El escritor Harlan Coben tiene un espectacular -para él al menos- contrato con Netflix, por lo cual en todo el mundo se están produciendo adaptaciones de sus libros. En el caso de Lazarus (Gran Bretaña, 2025) la novedad es que no está basada en una de sus novelas, sino que es un guión original escrito por el propio Coben en colaboración con otros dos guionistas. La estructura, sin embargo, se parece a las adaptaciones previas, tanto en las virtudes como en los defectos.
El título de la serie es el apellido del protagonista. Joel Lazarus (Sam Claflin) investiga asesinatos sin resolver después de regresar a la casa de su familia tras la muerte de su padre, el Dr. Jonathan Lazarus (Bill Nighy), en lo que es reportado como un suicidio. Todos los traumas del pasado de Joel vuelven a aparecer y las cosas se complican aún más cuando empieza a experimentar eventos sobrenaturales vinculados con su padre y sus pacientes muertos. Ese costado de corte fantástico es la vuelta de tuerca que atrapa en la serie.
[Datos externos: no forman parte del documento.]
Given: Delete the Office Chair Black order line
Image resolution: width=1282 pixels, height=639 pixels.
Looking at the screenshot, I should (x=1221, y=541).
Harlan Coben no es Agatha Christie, por decirlo de forma educada, y sus fórmulas se van volviendo cada vez más previsibles si uno sabe que él es el autor. El arranque de Lazarus es prometedor y los dos capítulos iniciales arman una trama interesante que atrapa al espectador. Pero a medida que tiene que resolver y llegar al desenlace, las vueltas de tuerca se van superponiendo hasta perder todo interés y llegar al remate más previsible de todos. ¿Una historia policial o una historia de fantasmas? El relato de un hombre que debe reconciliarse con su pasado para poder vivir de ahí en más. Filmada de manera prolija, elegante, británica, en seis episodios Lazarus entretiene pero va perdiendo interés poco a poco. La canción de The Windmills of Your Mind de Michel Legrand, estrenada en la película El affaire de Thomas Crown (1968), es el leitmotiv de la miniserie, en un bello cover hecho por Rumer que ayuda a confundir un producto bien realizado con uno que vale la pena. Con Harlan Coben es una vuelta de tuerca tras otra hasta que no queda nada.